Write out nothing but the lines from the one containing "Click the gear" through the last line below, both included, and without the pictures.

- Data excerpts:
----

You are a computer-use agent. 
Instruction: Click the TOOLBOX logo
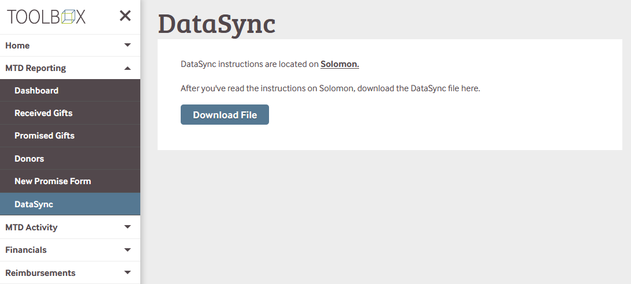tap(46, 17)
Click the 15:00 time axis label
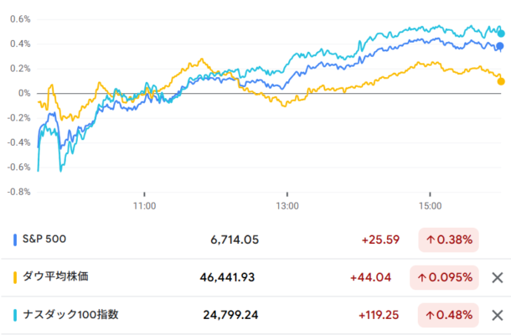 point(429,204)
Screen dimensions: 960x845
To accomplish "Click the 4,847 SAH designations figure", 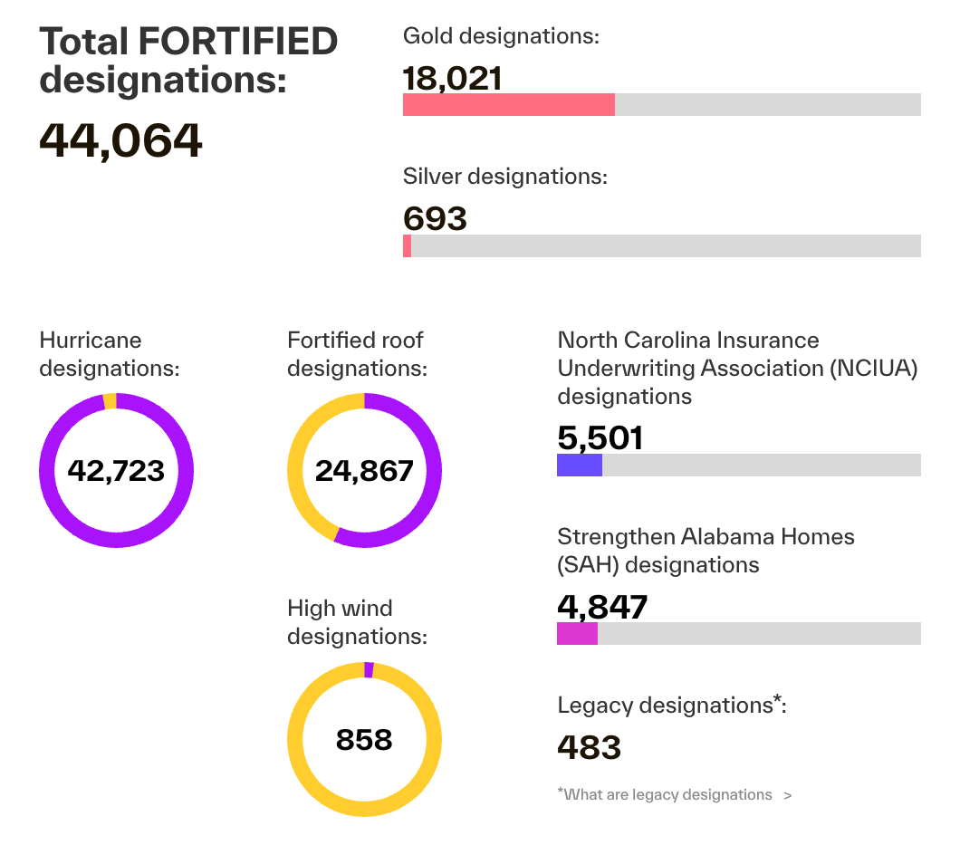I will pos(602,607).
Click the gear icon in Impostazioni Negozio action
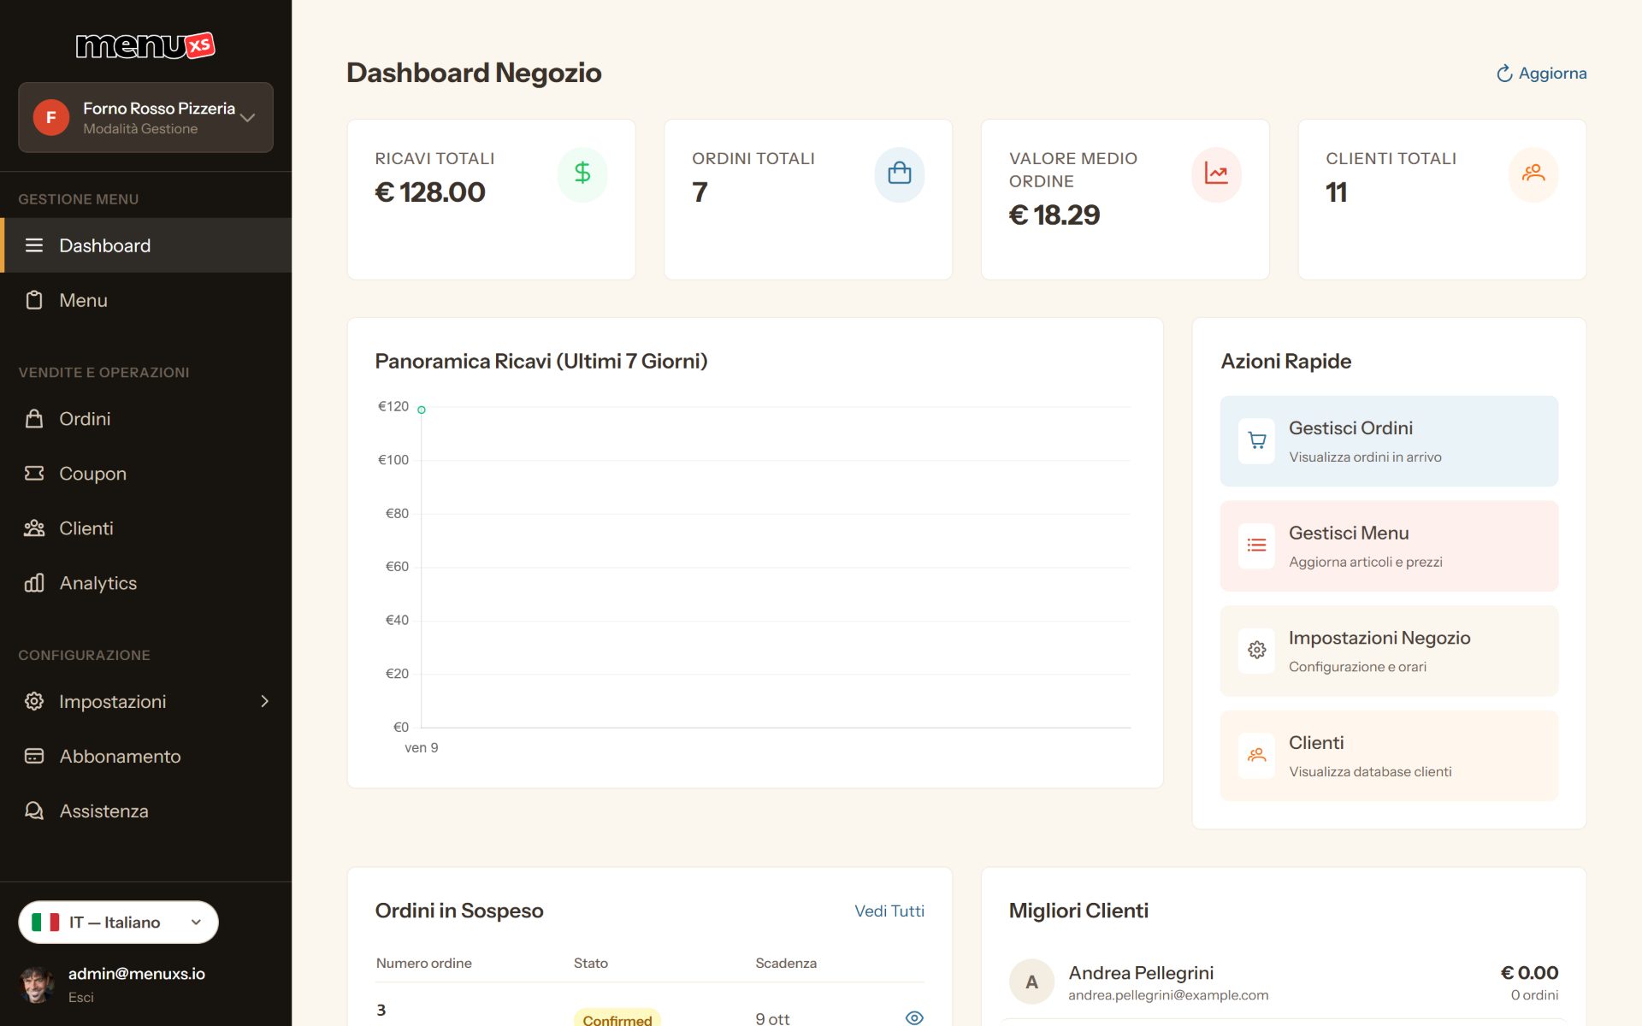1642x1026 pixels. [x=1256, y=651]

----

- Task output:
Click the gear icon in Impostazioni Negozio action
1642x1026 pixels. [x=1256, y=651]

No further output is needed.